| Teks Sumber |
Judul di atas nampak seperti tidak nyambung. Apa hubungan antara pesantren dan perang besar yang kini sedang melanda Eropa? Apalagi kita tahu dunia pesantren biasanya sibuk dengan berbagai kegiatan rutin mengkaji kitab-kitab agama dan tidak sempat mengkaji masalah-masalah besar global secara mendalam. Ini bukan berarti mereka tidak tahu apa yang terjadi di luar sana, namun fokus mereka adalah pada standar pengajaran yang sudah menjadi pakem di pesantren.
Sekitar seminggu sebelum perang Rusia-Ukraina itu meletus, saya diundang oleh seorang kiai dari sebuah pesantren besar yang mempunyai santri ribuan di bagian Selatan Jember. Melalui seorang teman dosen yang merupakan sahabat kiai, saya dijemput untuk mendiskusikan geopolitik di seputar perang yang seminggu kemudian benar-benar meletus. Mendengar undangan itu saya sangat terkejut. Pesantren mendiskusikan geopolitik dunia? Untuk apa pikir saya.
Sahabat saya tadi mencoba meyakinkan saya panjang lebar tentang apa yang akan dibicarakan. Demikian juga beberapa santri senior menelpon saya untuk meyakinkan apa yang perlu saya bicarakan. Mereka mengatakan kita akan menghubungkan perang itu dengan semangat akhir zaman dan datangnya messiah yang ditunggu-tunggu. Saya menangkap ada kekhawatiran, krisis dan harapan penyelamatan bila perang itu terjadi. Pertanyaan mereka mirip seperti kekhawatiran umum, misalnya akan kah perang ini memicu Perang Dunia ke-3.
Rupanya pesantren itu sudah lama menggelar diskusi rutin yang melibatkan banyak kalangan tentang berbagai masalah nasional dan global. Di situ ada dosen, notaris, aktivis pemuda, aktivis gerakan anti narkoba dan aktivis kesatuan bangsa selain tentu saja beberapa santri senior. Kebetulan hari itu juga hadir tim penyelenggara muzakarah ulama internasional dari Palembang yang sejauh ini telah menghasilkan Lembaga Ahlul Halli Wal ‘Aqdi.

| Latihan Tertulis A |
Ganti "screenshot" dengan "image" pada bagian entri yang dimulai dari baris pertama entri dan berakhir pada baris yang memuat "Switch to the last". Tulis ulang bagian itu dengan semua hal lain tetap sama.

Entri dari sebuah kumpulan data:
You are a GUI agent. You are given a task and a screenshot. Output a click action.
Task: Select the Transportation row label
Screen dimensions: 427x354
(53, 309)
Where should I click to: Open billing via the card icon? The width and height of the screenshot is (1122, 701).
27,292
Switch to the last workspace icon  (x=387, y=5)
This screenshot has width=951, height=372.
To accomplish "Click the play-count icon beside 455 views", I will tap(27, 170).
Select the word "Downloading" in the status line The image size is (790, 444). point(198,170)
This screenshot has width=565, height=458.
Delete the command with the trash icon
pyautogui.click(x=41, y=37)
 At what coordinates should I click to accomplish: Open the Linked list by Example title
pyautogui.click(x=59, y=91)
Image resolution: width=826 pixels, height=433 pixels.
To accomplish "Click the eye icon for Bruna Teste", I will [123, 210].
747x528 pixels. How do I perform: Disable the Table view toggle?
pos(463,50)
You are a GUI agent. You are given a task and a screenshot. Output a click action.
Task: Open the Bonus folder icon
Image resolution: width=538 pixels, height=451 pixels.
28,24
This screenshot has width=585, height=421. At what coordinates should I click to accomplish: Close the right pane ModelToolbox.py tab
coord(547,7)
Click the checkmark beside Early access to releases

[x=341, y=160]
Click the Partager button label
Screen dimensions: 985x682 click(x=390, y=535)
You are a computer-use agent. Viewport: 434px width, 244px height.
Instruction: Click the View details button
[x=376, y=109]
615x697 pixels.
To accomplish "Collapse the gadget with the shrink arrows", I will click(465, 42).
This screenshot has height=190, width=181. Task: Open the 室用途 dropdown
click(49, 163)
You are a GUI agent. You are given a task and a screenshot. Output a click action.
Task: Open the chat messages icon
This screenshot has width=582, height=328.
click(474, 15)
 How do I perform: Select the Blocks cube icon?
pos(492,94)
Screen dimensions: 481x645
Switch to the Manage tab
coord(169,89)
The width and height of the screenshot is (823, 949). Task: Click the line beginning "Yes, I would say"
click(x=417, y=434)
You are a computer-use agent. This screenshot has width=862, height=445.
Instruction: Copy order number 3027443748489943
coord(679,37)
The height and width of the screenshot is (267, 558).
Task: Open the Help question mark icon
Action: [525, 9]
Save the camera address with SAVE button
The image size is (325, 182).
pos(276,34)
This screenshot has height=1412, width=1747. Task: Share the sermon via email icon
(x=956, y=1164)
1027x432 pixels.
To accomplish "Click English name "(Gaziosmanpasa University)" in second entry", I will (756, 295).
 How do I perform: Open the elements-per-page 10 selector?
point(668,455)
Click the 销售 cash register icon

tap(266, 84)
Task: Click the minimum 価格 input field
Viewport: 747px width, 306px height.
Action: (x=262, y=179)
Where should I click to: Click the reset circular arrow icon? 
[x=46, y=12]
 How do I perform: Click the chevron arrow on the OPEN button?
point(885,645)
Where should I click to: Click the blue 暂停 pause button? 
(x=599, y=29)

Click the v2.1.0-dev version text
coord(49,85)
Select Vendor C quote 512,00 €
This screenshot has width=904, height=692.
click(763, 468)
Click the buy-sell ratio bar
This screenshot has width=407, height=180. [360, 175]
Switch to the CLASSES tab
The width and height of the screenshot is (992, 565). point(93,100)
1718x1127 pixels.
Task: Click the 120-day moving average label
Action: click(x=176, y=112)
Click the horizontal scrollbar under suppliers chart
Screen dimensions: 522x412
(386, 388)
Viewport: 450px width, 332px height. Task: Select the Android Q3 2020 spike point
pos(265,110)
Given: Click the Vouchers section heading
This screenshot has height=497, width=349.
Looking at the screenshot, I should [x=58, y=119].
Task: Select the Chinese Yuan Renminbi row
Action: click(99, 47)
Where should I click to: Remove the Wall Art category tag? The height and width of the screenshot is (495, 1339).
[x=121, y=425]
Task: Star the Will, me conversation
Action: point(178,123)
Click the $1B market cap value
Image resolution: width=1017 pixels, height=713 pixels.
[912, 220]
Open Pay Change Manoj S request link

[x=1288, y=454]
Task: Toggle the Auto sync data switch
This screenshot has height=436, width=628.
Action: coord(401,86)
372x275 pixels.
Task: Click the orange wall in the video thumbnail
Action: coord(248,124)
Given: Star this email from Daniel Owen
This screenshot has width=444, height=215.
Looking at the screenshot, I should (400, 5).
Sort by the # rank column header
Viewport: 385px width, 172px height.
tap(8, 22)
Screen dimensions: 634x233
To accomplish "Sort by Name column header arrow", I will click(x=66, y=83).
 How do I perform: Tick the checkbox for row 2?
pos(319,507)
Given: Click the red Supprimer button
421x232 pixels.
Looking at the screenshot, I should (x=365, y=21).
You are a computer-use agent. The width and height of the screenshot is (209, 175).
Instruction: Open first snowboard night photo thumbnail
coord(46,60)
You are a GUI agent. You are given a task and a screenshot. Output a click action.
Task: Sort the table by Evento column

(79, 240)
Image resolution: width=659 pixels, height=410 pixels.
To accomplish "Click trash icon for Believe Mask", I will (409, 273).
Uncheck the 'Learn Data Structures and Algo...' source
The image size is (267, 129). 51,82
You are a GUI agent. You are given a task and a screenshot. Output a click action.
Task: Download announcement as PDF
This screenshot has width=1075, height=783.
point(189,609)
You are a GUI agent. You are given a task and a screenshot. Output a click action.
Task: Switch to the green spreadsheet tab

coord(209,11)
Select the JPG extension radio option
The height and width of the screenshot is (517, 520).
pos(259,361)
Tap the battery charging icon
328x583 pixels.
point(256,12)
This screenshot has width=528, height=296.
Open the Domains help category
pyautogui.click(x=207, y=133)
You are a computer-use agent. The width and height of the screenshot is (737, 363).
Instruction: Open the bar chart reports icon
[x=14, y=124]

| Latihan Tertulis B |
Ketik ulang tanpa perubahan bagian teks tentang pesantren dan perang yang dimulai dengan kata "Judul di atas" dan diakhiri dengan kata "pakem di pesantren.".

| Jawaban Latihan A |
You are a GUI agent. You are given a task and a image. Output a click action.
Task: Select the Transportation row label
Screen dimensions: 427x354
(53, 309)
Where should I click to: Open billing via the card icon? The width and height of the image is (1122, 701).
27,292
Switch to the last workspace icon  (x=387, y=5)

| Jawaban Latihan B |
Judul di atas nampak seperti tidak nyambung. Apa hubungan antara pesantren dan perang besar yang kini sedang melanda Eropa? Apalagi kita tahu dunia pesantren biasanya sibuk dengan berbagai kegiatan rutin mengkaji kitab-kitab agama dan tidak sempat mengkaji masalah-masalah besar global secara mendalam. Ini bukan berarti mereka tidak tahu apa yang terjadi di luar sana, namun fokus mereka adalah pada standar pengajaran yang sudah menjadi pakem di pesantren.